Iniesta, a alternativa a Ronaldinho

Para já, é assim que Henry tem iniciado 2007/8. Face à lesão de Ronaldinho – o brasileiro foi titular na vitória com o Lyon (3-0) – Iniesta tem sido colocado no lado esquerdo do meio-campo/ataque. A sua exibição formidável, ontem, contra o Real Zaragoza (4-1), sublinhou o crescente desenvolvimento da mecânica ofensiva do Barcelona, que tem em Lionel Messi a sua indiscutível grande figura da temporada. Iniesta, tal como o argentino, imprime sucessivos movimentos interiores, provocando enormes dificuldades às equipas que querem defender a zona central.
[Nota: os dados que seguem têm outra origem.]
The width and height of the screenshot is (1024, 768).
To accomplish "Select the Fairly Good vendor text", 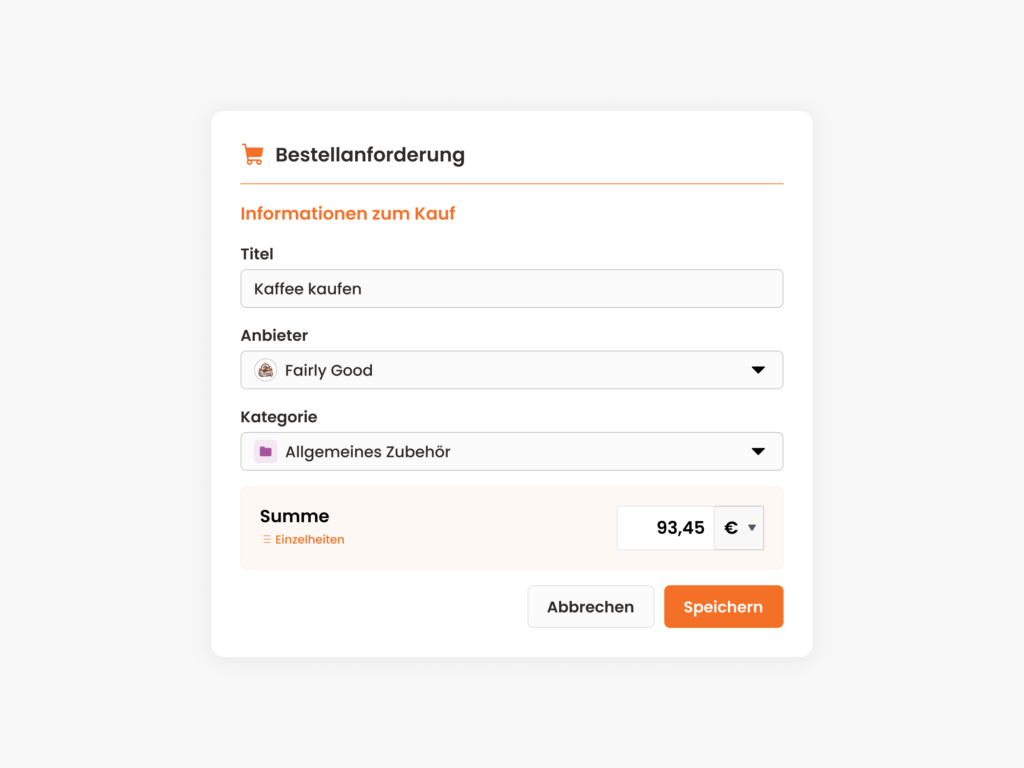I will point(328,370).
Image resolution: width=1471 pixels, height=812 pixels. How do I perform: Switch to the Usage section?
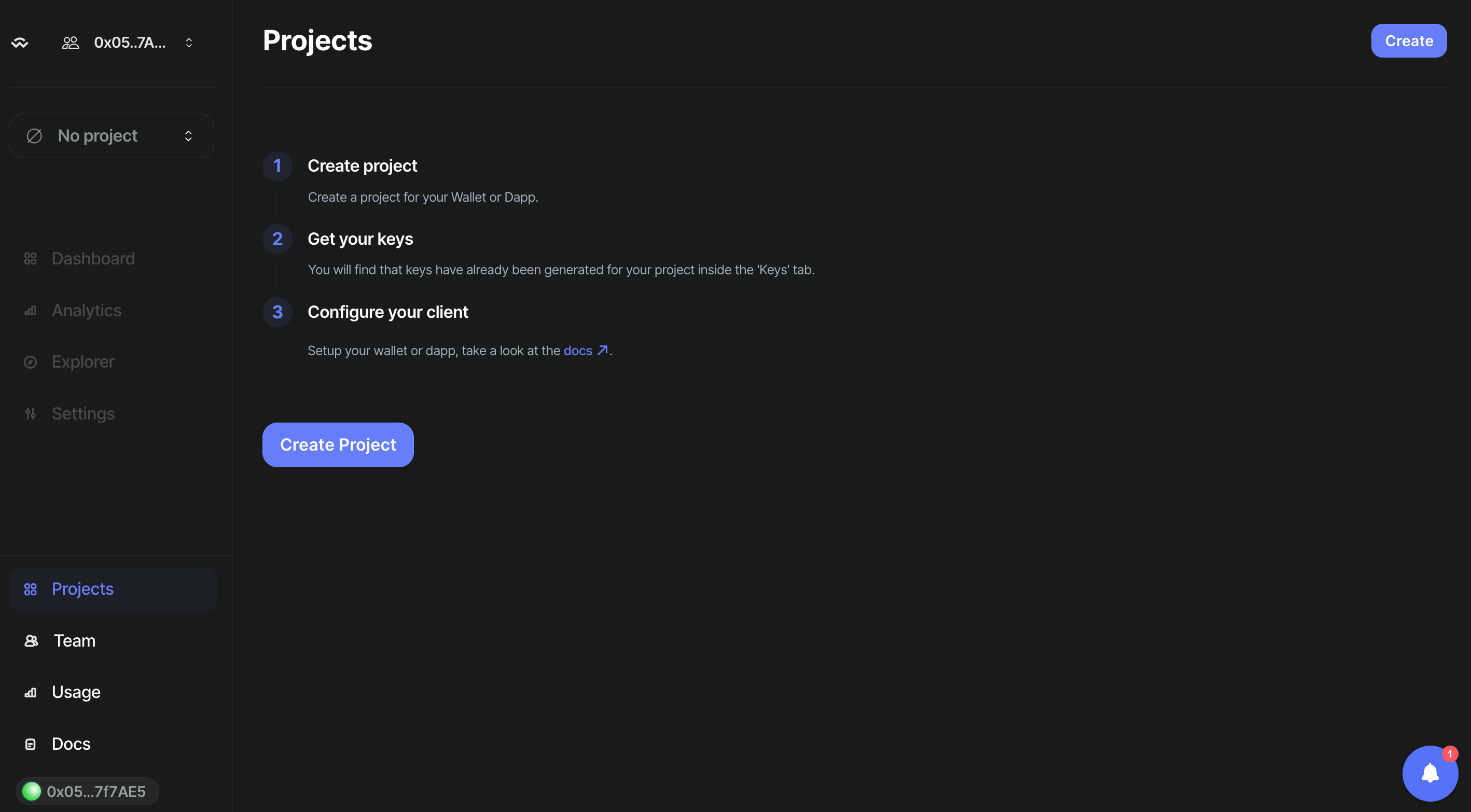coord(76,692)
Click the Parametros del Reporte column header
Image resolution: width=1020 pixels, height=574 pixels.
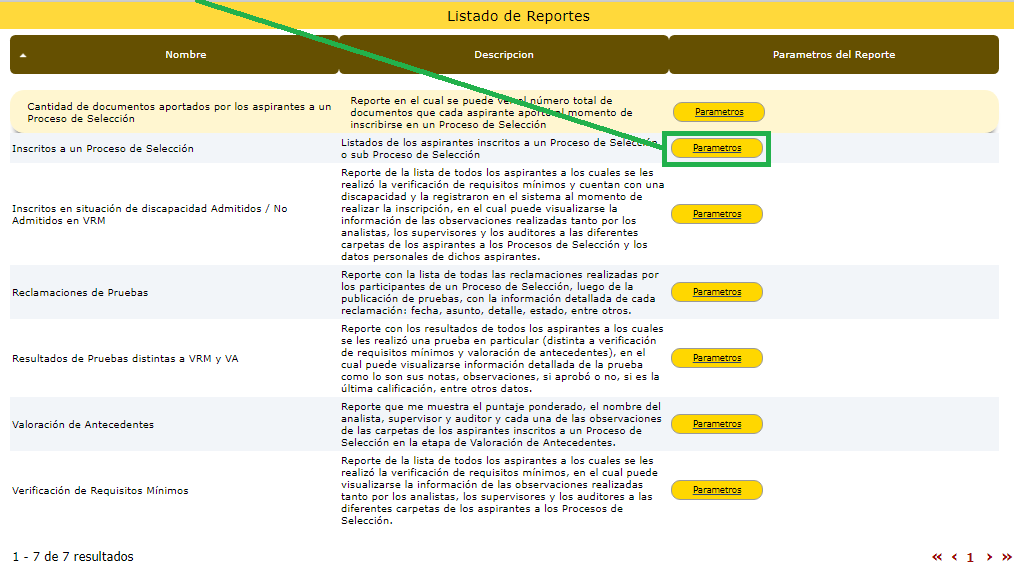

Henry pode sentir-se ocasionalmente limitado no seu posicionamento, mas, face às actuais circunstâncias, é ele que vai muitas vezes servir de referência na grande área - Deco, mais confiante, entra no espaço de definição e finalização pela zona central. O Barcelona é, neste momento, uma equipa muito bem carburada no momento de posse de bola e que tem no seu médio-defensivo Yaya Touré um jogador em clara ascensão. Ganha muitas bolas pelo ar e, comparando com anteriores pivots defensivos - como Edmílson, Motta, ou mesmo Márquez - tem mais facilidade em transportar a bola e a iniciar uma boa circulação. Depois basta passá-la a Messi.